Sveriges Radio P3
- Sweden;
- Broadcast area: Sweden Åland
- Frequency: 92.0–101.7 MHz

Programming
- Language: Swedish
- Format: Contemporary hit radio, CHR Alternative

Ownership
- Owner: Sveriges Radio
- Sister stations: SR P3 Star

History
- First air date: 1 July 1964

Links
- Website: sr.se/p3

= Sveriges Radio P3 =

Swedish national youth radio station

P3 (pe tre) is a semi-mainstream CHR/CHR Alternative-formatted station operated by Sweden's national publicly funded radio broadcasting organization Sveriges Radio. The P in P3 originally stood for Program (Programme) but today has no official meaning and is simply a name. P3 was officially similar and related to BBC Radio 1.
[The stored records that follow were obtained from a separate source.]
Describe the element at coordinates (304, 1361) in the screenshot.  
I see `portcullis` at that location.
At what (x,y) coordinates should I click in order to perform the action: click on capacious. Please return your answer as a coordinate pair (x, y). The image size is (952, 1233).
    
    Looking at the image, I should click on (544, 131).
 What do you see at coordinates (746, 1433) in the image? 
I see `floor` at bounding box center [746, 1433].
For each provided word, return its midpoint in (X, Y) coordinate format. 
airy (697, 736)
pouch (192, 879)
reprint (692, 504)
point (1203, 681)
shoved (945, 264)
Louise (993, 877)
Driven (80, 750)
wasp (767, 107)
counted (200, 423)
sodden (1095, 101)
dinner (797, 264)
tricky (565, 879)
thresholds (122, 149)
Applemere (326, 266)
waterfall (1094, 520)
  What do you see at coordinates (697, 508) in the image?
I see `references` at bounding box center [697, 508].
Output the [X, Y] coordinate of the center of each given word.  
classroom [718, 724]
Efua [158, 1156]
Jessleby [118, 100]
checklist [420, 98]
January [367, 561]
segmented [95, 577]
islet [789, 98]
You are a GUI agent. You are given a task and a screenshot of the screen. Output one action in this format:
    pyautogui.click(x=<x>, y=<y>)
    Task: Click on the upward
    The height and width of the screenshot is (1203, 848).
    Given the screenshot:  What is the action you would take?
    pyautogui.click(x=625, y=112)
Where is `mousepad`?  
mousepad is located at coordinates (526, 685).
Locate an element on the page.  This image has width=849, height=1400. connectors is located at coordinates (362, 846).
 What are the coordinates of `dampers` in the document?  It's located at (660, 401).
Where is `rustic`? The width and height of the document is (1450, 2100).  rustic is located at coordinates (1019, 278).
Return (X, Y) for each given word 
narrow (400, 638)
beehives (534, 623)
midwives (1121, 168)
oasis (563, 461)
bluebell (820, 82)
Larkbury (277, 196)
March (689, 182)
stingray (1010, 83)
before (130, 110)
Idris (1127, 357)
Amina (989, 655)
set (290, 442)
P3 is broadcast nationwide on FM (also digitally via DAB in Stockholm, Gothenburg, Malmö, and Luleå) as well as being streamed on the internet. It also operated the web- and DAB-only channel P3 Star until June 2019.

==History==
Test broadcastings were introduced in 1962. On 1 July 1964, Sveriges Radio P3 began regular operations.

==Format==
Its output (pop, rock, hip-hop and dance) is oriented towards young people from junior high school age to 50. The station claims that it plays 1,200 different songs every week and at least 1/3 of them are Swedish. It also welcomes musical suggestions from listeners and records from unsigned/independent artists.

==Current programmes==

- DigiListan is a Sunday afternoon two-hour programme presenting the most streamed, downloaded and bought songs in Sweden during the week.
- Morgonpasset i P3 is a daily breakfast show consisting of a mix of music, interviews, and humour.
- Musikguiden i P3 is a Friday morning three-hour radio show dedicated to all kinds of music.
- P3 Osignat is a Thursday night one-hour radio show featuring the 10 most voted new and unsigned songs.
- P3 Soul is a weekly radio show dedicated to soul and hip hop music. It has been hosted since 1978 by Mats Nileskär, who was the first ever presenter to play hip hop on Swedish radio.
- PP3 is a Friday afternoon three-hour radio show dedicated to pop culture. It has been hosted since April 2016 by Linnéa Wikblad, Sara Kinberg and Adrian Boberg.
- Vaken med P3 & P4 is the daily six-hour overnight show. It is a simulcast with SR P4.
- P3 Nyheter is a two-minute news summary, broadcasting Mondays to Fridays between 6.30 AM and 6.00 PM. At all other times, Ekot is in charge of the news coverage.
- "Relationsradion i P3" is a relationship-related music-and-speech show that broadcasts Monday to Thursday at 10:02-13:00.

As well as its music programming, P3 also provides a traffic message channel service.